Ellen Tebbits
- First edition
- Author: Beverly Cleary
- Illustrator: Louis Darling
- Language: English
- Genre: Children's Realistic Fiction
- Publisher: William Morrow and Co.
- Publication date: 1951
- Publication place: United States
- Pages: 160

= Ellen Tebbits =

Novel by Beverly Cleary

Ellen Tebbits is a 1951 children's novel written by Beverly Cleary. It is Cleary's second published book, following Henry Huggins. This humorous realistic fiction story tells the adventures of young Ellen and the new girl in her school, Austine Allen.

==Plot==

Third-grader Ellen Tebbits lives with her parents on Tillamook Street in Portland, Oregon. The book opens when Ellen heads to her dance class at the studio run by the mother of a classmate, Otis Spofford, who is always teasing her. When she arrives, she heads to change in a broom closet so the other girls cannot see her terrible secret: Ellen is wearing woolen underwear. After class, she accidentally walks in on a new girl in class, Austine Allen, who also wears woolen underwear. Soon, the two become best friends. Other chapters in the book deal with Ellen's first-ever time going horseback riding, her efforts to bring a giant beet to school for show-and-tell, and Ellen and Austine's efforts to put up with the obnoxious Otis' antics.

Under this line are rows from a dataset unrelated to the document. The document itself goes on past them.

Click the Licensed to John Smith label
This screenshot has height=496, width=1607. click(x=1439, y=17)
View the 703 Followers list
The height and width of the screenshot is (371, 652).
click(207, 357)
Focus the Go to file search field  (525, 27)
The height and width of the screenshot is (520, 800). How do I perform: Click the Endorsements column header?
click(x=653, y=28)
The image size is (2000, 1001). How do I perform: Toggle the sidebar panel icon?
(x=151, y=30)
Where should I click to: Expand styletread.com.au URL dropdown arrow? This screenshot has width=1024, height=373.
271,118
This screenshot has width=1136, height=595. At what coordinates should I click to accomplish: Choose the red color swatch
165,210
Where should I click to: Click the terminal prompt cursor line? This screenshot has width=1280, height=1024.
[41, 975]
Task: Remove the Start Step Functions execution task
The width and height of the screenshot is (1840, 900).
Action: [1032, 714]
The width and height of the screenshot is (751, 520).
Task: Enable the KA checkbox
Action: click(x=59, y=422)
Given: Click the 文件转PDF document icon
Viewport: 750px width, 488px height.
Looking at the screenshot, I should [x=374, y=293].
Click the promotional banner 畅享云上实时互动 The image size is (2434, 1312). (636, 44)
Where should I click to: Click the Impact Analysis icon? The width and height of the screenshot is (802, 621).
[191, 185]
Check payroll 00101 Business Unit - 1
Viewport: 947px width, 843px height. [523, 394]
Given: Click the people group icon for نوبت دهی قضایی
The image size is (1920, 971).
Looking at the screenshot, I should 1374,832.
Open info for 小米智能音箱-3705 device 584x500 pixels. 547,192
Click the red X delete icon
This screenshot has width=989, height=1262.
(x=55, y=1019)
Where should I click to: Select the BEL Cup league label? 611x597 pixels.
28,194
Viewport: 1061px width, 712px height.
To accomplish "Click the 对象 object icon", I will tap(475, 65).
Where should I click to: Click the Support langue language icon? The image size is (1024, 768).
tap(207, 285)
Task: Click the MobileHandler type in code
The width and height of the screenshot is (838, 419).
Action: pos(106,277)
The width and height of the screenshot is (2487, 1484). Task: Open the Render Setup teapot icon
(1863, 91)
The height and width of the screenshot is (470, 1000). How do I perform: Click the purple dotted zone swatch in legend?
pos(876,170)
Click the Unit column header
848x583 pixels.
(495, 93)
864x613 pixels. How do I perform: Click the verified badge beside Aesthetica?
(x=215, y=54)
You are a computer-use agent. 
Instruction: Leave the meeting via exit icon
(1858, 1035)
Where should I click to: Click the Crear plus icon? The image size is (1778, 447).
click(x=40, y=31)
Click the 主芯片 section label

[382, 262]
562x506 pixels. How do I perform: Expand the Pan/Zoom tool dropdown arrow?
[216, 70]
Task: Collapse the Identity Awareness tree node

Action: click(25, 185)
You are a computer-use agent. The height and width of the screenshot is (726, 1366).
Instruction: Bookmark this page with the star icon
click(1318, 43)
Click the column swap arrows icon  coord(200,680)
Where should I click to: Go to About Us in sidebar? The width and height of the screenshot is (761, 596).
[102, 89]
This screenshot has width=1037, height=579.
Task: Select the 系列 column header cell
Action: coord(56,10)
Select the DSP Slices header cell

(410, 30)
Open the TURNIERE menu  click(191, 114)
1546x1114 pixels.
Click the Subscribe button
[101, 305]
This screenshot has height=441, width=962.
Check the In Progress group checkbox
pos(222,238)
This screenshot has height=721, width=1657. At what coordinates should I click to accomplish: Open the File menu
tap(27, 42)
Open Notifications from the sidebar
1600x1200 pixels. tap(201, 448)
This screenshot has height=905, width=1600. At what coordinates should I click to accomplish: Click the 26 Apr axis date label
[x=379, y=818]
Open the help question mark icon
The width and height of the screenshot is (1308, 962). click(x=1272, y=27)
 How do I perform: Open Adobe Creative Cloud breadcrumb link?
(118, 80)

During summer vacation, Ellen and Austine decide to dress as twins on their first day back to school. The plan is for their mothers to make identical dresses for them. Austine's mother, however, cannot sew, so her dress does not turn out well. As the day goes on Austine begins to amuse herself by tugging on the sash of Ellen's dress. Ellen gets irritated and finally slaps Austine in the lunch line when her sash comes undone. Unfortunately, Austine was innocent; Otis had pulled on her dress. Austine begins spending time with other girls and ignores Ellen, who thinks everyone looks down on her for slapping her best friend.

In the final chapter, the teacher chooses Ellen and Austine to go outside and clean the chalkboard erasers. Austine continues to ignore Ellen, who becomes so angered by this that she yanks on the sash on Austine's dress and rips it. Both girls end up in tears and, after learning that Otis was the culprit in the lunch line and that both of their mothers made them wear their dreaded woolen underwear that day, they mend their friendship.

==Critical reception==

Children's Literature expert Anita Silvey calls Cleary's early books "pure, nostalgic Americana". Twentieth-Century Children's Writers says that Cleary has developed a "community of individual children with unique attributes and interests". In a starred review for "books of remarkable merit", Kirkus Reviews said of Ellen Tebbits, "It seems obvious from this entrancing successor to Henry Huggins that the author is as well acquainted with the whisperings, weeps and whoops of third grade distaff side..." Cleary's humor was noted by the Saturday Review, which said "Through all Ellen's joys and sorrows there runs a thread of humor that makes the reader chuckle even when he is sympathizing with her."